Write the entries out again. Each one must match exactly.

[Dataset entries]

::::

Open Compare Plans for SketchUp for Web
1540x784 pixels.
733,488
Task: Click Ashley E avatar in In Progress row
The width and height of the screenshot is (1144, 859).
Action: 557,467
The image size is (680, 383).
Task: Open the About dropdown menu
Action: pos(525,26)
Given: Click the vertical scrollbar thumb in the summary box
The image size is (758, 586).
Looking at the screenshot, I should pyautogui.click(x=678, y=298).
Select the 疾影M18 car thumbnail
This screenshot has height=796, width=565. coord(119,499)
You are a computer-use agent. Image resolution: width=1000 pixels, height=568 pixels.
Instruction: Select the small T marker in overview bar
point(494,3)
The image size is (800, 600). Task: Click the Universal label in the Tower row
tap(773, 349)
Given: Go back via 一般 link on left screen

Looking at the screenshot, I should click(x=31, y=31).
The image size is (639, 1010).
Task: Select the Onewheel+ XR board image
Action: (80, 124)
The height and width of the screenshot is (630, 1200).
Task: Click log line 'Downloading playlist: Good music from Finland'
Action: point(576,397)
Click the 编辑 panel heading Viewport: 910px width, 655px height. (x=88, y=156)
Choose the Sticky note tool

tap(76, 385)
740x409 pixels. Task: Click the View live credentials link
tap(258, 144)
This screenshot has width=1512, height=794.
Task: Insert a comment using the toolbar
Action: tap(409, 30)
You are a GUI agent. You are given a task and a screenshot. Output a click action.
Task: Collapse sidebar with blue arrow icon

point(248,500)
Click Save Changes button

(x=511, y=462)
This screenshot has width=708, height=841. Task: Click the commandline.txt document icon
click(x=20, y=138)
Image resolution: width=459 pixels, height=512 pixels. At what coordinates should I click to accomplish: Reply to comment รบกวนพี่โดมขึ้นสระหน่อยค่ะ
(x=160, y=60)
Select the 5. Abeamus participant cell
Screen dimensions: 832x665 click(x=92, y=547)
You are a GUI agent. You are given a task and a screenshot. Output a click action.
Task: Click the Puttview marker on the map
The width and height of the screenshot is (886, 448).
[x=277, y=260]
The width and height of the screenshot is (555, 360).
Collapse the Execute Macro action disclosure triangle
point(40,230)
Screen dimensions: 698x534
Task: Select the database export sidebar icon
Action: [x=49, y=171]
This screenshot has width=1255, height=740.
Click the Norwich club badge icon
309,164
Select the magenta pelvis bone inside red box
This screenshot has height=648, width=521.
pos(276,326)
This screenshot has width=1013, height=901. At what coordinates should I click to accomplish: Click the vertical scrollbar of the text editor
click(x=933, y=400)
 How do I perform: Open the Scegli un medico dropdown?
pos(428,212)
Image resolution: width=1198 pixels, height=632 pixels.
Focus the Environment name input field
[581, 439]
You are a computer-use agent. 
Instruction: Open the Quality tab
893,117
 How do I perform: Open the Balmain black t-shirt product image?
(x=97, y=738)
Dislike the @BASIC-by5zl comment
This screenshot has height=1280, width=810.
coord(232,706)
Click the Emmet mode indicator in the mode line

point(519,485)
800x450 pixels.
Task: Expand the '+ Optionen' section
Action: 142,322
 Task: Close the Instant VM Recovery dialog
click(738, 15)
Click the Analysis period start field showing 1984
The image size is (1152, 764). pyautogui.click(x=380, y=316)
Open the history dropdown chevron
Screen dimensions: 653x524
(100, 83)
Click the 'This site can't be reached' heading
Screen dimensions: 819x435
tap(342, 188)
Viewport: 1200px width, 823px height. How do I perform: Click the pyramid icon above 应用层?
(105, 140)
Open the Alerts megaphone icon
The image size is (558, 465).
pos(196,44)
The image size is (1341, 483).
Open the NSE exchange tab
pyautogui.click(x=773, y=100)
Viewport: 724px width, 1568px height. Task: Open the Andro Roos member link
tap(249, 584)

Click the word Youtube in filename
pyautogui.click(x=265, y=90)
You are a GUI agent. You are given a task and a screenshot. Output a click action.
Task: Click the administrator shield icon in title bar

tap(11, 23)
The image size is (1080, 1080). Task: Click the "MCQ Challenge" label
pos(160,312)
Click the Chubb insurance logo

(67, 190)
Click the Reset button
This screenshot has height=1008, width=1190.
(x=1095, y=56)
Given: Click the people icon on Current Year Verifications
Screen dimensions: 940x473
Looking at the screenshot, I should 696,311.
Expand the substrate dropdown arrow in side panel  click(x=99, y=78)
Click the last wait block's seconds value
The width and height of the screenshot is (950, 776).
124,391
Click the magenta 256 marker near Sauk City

::::

▶ _WRITTEN RESPONSE_:
Open Compare Plans for SketchUp for Web
1540x784 pixels.
733,488
Task: Click Ashley E avatar in In Progress row
The width and height of the screenshot is (1144, 859).
Action: 557,467
The image size is (680, 383).
Task: Open the About dropdown menu
Action: pos(525,26)
Given: Click the vertical scrollbar thumb in the summary box
The image size is (758, 586).
Looking at the screenshot, I should pyautogui.click(x=678, y=298).
Select the 疾影M18 car thumbnail
This screenshot has height=796, width=565. coord(119,499)
You are a computer-use agent. Image resolution: width=1000 pixels, height=568 pixels.
Instruction: Select the small T marker in overview bar
point(494,3)
The image size is (800, 600). Task: Click the Universal label in the Tower row
tap(773, 349)
Given: Go back via 一般 link on left screen

Looking at the screenshot, I should click(x=31, y=31).
The image size is (639, 1010).
Task: Select the Onewheel+ XR board image
Action: (80, 124)
The height and width of the screenshot is (630, 1200).
Task: Click log line 'Downloading playlist: Good music from Finland'
Action: point(576,397)
Click the 编辑 panel heading Viewport: 910px width, 655px height. (x=88, y=156)
Choose the Sticky note tool

tap(76, 385)
740x409 pixels. Task: Click the View live credentials link
tap(258, 144)
This screenshot has width=1512, height=794.
Task: Insert a comment using the toolbar
Action: tap(409, 30)
You are a GUI agent. You are given a task and a screenshot. Output a click action.
Task: Collapse sidebar with blue arrow icon

point(248,500)
Click Save Changes button

(x=511, y=462)
This screenshot has width=708, height=841. Task: Click the commandline.txt document icon
click(x=20, y=138)
Image resolution: width=459 pixels, height=512 pixels. At what coordinates should I click to accomplish: Reply to comment รบกวนพี่โดมขึ้นสระหน่อยค่ะ
(x=160, y=60)
Select the 5. Abeamus participant cell
Screen dimensions: 832x665 click(x=92, y=547)
You are a GUI agent. You are given a task and a screenshot. Output a click action.
Task: Click the Puttview marker on the map
The width and height of the screenshot is (886, 448).
[x=277, y=260]
The width and height of the screenshot is (555, 360).
Collapse the Execute Macro action disclosure triangle
point(40,230)
Screen dimensions: 698x534
Task: Select the database export sidebar icon
Action: [x=49, y=171]
This screenshot has width=1255, height=740.
Click the Norwich club badge icon
309,164
Select the magenta pelvis bone inside red box
This screenshot has height=648, width=521.
pos(276,326)
This screenshot has width=1013, height=901. At what coordinates should I click to accomplish: Click the vertical scrollbar of the text editor
click(x=933, y=400)
 How do I perform: Open the Scegli un medico dropdown?
pos(428,212)
Image resolution: width=1198 pixels, height=632 pixels.
Focus the Environment name input field
[581, 439]
You are a computer-use agent. 
Instruction: Open the Quality tab
893,117
 How do I perform: Open the Balmain black t-shirt product image?
(x=97, y=738)
Dislike the @BASIC-by5zl comment
This screenshot has height=1280, width=810.
coord(232,706)
Click the Emmet mode indicator in the mode line

point(519,485)
800x450 pixels.
Task: Expand the '+ Optionen' section
Action: 142,322
 Task: Close the Instant VM Recovery dialog
click(738, 15)
Click the Analysis period start field showing 1984
The image size is (1152, 764). pyautogui.click(x=380, y=316)
Open the history dropdown chevron
Screen dimensions: 653x524
(100, 83)
Click the 'This site can't be reached' heading
Screen dimensions: 819x435
tap(342, 188)
Viewport: 1200px width, 823px height. How do I perform: Click the pyramid icon above 应用层?
(105, 140)
Open the Alerts megaphone icon
The image size is (558, 465).
pos(196,44)
The image size is (1341, 483).
Open the NSE exchange tab
pyautogui.click(x=773, y=100)
Viewport: 724px width, 1568px height. Task: Open the Andro Roos member link
tap(249, 584)

Click the word Youtube in filename
pyautogui.click(x=265, y=90)
You are a GUI agent. You are given a task and a screenshot. Output a click action.
Task: Click the administrator shield icon in title bar

tap(11, 23)
The image size is (1080, 1080). Task: Click the "MCQ Challenge" label
pos(160,312)
Click the Chubb insurance logo

(67, 190)
Click the Reset button
This screenshot has height=1008, width=1190.
(x=1095, y=56)
Given: Click the people icon on Current Year Verifications
Screen dimensions: 940x473
Looking at the screenshot, I should 696,311.
Expand the substrate dropdown arrow in side panel  click(x=99, y=78)
Click the last wait block's seconds value
The width and height of the screenshot is (950, 776).
124,391
Click the magenta 256 marker near Sauk City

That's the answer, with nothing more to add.